_Exercise aim_
Please reproduce the records exactly, leaving out any pictures.

(Extracted records)
━━━━
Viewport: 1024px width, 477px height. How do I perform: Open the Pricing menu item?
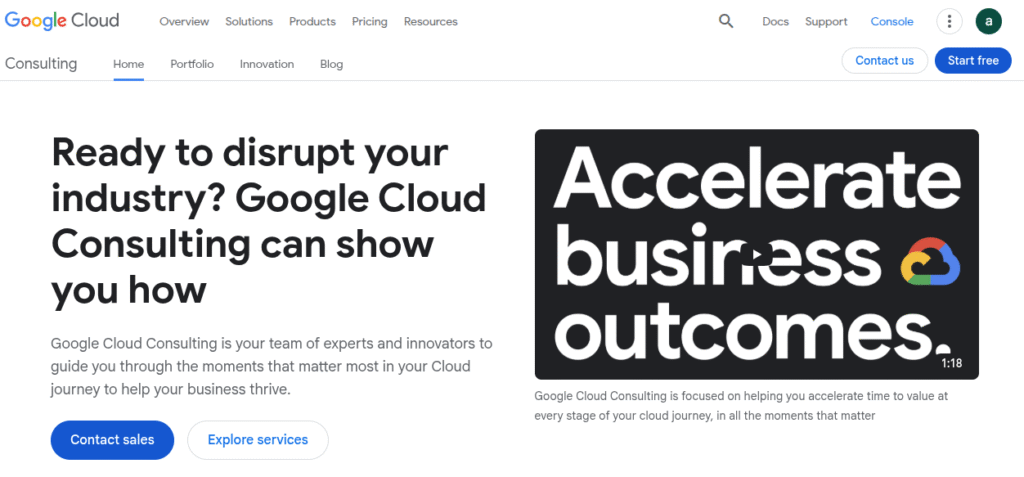(369, 22)
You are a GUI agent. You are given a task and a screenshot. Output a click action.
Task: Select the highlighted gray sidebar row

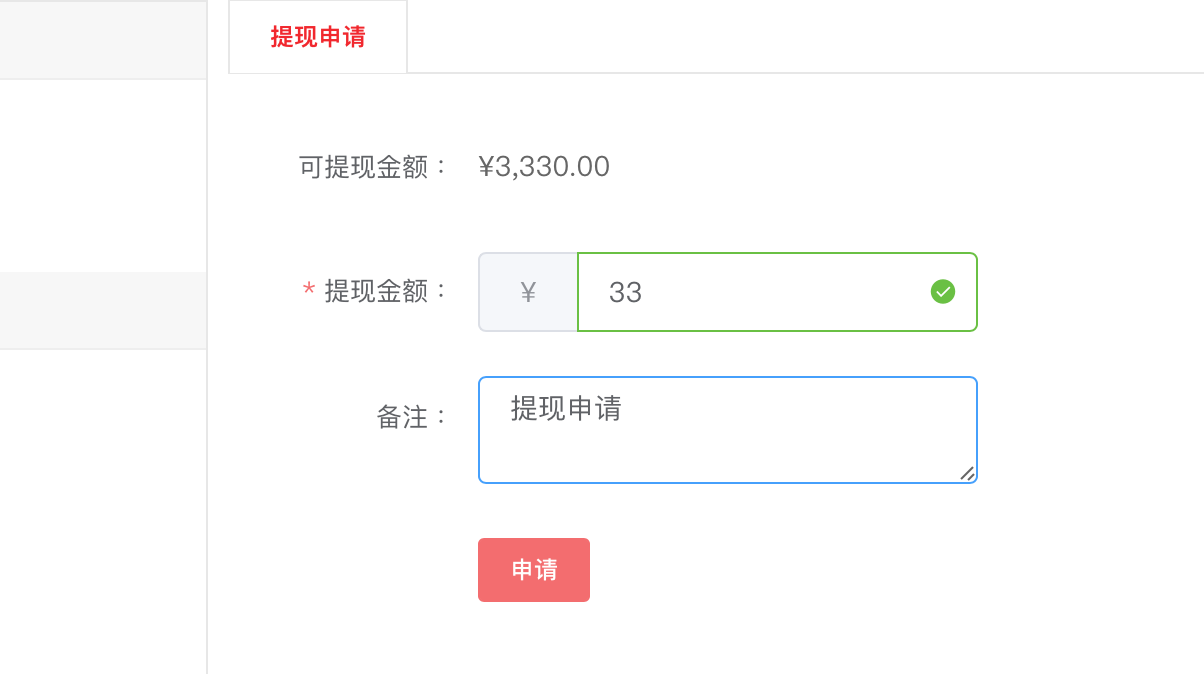coord(103,310)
━━━━
_Answer to the problem_
Viewport: 1024px width, 477px height. How do I perform: Open the Pricing menu item?
(369, 22)
You are a GUI agent. You are given a task and a screenshot. Output a click action.
Task: Select the highlighted gray sidebar row

coord(103,310)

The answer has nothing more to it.